Conocí al Coronel Gámez en El Helicoide. Un militar patriota, comprometido con la institución, la libertad, los valores democráticos y el respeto a la Constitución. Ya cuando lo vi, hace nueve años, su salud estaba deteriorada. No me imagino cómo debe estar hoy. Las fotos hablan por sí solas.
Su caso es uno de los más emblemáticos de los derechos humanos en Venezuela. Maduro dictó sentencia de facto antes que cualquier tribunal. Sentencia política, no judicial.
Sirvió más de 30 años en la Guardia Nacional Bolivariana. Lo acusaron de magnicidio, “guerra económica”, terrorismo. Nunca presentaron pruebas. Nunca le hicieron juicio. Lo golpearon en el SEBIN en presencia de Katherine Harington, hoy viceministra.
Ha sufrido dos accidentes cerebrovasculares. Hoy está totalmente ciego. Paralizado. Con tuberculosis pleural. Perdió más de 40 kilos. El caso más urgente de ayuda humanitaria en las cárceles venezolanas.
Aunque la Constitución prohíbe la pena de muerte, el Coronel Gámez está siendo ejecutado por omisión médica. Pena de muerte de facto. Tortura blanca.

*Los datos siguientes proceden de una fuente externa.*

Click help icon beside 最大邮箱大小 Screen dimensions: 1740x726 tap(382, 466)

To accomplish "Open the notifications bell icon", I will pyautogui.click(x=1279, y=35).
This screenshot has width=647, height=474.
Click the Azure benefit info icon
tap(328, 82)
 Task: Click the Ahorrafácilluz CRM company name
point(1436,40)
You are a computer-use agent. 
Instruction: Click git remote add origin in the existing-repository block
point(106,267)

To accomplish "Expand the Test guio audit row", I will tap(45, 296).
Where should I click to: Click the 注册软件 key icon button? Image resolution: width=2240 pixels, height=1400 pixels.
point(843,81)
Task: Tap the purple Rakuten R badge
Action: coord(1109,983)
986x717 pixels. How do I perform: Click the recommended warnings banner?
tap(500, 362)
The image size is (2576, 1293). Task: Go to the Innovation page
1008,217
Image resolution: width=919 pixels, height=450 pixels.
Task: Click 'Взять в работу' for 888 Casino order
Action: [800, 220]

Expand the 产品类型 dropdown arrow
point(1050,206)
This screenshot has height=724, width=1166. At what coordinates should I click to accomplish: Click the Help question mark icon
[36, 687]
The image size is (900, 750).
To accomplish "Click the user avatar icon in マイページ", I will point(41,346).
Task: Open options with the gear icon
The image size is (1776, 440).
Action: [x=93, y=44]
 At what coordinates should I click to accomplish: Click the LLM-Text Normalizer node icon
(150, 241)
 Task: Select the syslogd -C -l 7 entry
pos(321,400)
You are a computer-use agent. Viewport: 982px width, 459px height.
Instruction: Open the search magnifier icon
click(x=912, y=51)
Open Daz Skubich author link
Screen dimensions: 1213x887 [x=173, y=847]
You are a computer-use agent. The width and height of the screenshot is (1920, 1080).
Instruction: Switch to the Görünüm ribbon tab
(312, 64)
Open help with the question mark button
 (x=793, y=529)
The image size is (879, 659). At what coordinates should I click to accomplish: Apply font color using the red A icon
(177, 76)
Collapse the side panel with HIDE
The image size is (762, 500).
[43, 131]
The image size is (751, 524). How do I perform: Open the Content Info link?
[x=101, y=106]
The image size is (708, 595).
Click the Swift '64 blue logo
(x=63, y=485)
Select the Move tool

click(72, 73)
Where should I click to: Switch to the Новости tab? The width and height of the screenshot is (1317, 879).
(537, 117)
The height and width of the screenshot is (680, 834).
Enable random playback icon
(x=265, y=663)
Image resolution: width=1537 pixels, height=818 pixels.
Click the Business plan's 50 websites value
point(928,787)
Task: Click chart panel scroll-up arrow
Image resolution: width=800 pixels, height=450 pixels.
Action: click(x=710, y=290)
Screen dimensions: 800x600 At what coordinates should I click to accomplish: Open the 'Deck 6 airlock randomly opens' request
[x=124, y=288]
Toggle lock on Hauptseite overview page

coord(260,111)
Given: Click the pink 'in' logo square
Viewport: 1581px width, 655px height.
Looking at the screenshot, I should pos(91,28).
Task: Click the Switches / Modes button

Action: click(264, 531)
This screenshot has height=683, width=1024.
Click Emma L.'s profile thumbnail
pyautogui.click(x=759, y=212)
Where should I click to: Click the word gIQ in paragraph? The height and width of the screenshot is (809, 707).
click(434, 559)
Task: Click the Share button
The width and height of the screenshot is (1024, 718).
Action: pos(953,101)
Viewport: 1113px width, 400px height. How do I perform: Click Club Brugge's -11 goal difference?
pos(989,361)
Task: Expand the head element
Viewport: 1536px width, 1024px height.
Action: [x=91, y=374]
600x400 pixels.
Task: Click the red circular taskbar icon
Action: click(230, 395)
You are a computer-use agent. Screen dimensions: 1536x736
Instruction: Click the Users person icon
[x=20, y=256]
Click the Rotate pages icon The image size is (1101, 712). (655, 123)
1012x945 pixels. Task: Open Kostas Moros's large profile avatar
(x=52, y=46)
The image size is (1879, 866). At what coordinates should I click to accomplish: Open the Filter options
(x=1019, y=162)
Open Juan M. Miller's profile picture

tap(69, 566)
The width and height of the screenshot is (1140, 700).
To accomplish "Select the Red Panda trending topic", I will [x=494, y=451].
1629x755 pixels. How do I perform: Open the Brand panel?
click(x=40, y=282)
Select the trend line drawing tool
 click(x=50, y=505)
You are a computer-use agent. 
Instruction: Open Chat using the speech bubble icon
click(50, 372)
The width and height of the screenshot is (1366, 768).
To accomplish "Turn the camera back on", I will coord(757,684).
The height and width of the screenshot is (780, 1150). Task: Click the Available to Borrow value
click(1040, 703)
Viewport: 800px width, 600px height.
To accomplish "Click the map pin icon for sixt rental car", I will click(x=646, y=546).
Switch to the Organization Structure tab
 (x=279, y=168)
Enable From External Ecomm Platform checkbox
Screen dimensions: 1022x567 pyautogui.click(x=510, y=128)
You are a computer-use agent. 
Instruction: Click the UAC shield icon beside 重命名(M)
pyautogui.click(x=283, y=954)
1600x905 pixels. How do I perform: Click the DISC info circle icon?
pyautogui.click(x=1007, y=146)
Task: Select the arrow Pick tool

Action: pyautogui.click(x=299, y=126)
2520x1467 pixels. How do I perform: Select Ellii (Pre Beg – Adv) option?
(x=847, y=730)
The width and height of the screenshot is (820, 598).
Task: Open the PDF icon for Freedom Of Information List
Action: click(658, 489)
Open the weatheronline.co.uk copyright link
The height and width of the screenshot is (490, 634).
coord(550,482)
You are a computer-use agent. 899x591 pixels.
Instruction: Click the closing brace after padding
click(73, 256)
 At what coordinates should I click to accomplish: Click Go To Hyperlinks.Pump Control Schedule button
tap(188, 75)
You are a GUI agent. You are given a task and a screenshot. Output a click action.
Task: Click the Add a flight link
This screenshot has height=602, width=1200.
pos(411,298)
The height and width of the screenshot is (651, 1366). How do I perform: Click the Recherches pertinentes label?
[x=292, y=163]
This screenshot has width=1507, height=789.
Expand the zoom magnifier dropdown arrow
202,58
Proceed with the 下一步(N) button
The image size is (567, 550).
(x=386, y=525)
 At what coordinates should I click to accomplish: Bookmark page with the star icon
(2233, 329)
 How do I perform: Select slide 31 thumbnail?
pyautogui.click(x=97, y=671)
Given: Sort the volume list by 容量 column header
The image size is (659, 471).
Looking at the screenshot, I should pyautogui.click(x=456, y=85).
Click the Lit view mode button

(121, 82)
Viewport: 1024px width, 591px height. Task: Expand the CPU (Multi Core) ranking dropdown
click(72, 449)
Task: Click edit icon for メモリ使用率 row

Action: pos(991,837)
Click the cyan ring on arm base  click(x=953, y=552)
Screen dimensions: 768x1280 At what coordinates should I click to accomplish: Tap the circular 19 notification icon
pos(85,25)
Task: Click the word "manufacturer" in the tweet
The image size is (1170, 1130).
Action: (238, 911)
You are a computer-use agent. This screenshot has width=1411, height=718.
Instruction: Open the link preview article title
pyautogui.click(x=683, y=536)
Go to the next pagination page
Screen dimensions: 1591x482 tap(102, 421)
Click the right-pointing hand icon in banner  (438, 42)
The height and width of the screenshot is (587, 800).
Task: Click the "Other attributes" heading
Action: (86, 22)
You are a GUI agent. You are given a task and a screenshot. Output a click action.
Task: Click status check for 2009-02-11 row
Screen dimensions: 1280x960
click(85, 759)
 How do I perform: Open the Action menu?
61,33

La ley de amnistía no incluye a quienes de verdad representaron una amenaza para la narcodictadura. Por eso sigue preso. Su caso es el mensaje a las filas militares: si disientes, este es tu destino.
13 años sin juicio. Totalmente ciego, paralizado, tuberculoso. Es un mártir en vida. Su estado es la evidencia más contundente contra el discurso de derechos humanos del régimen.
Porque la VERDAD no se pudre en las cárceles.”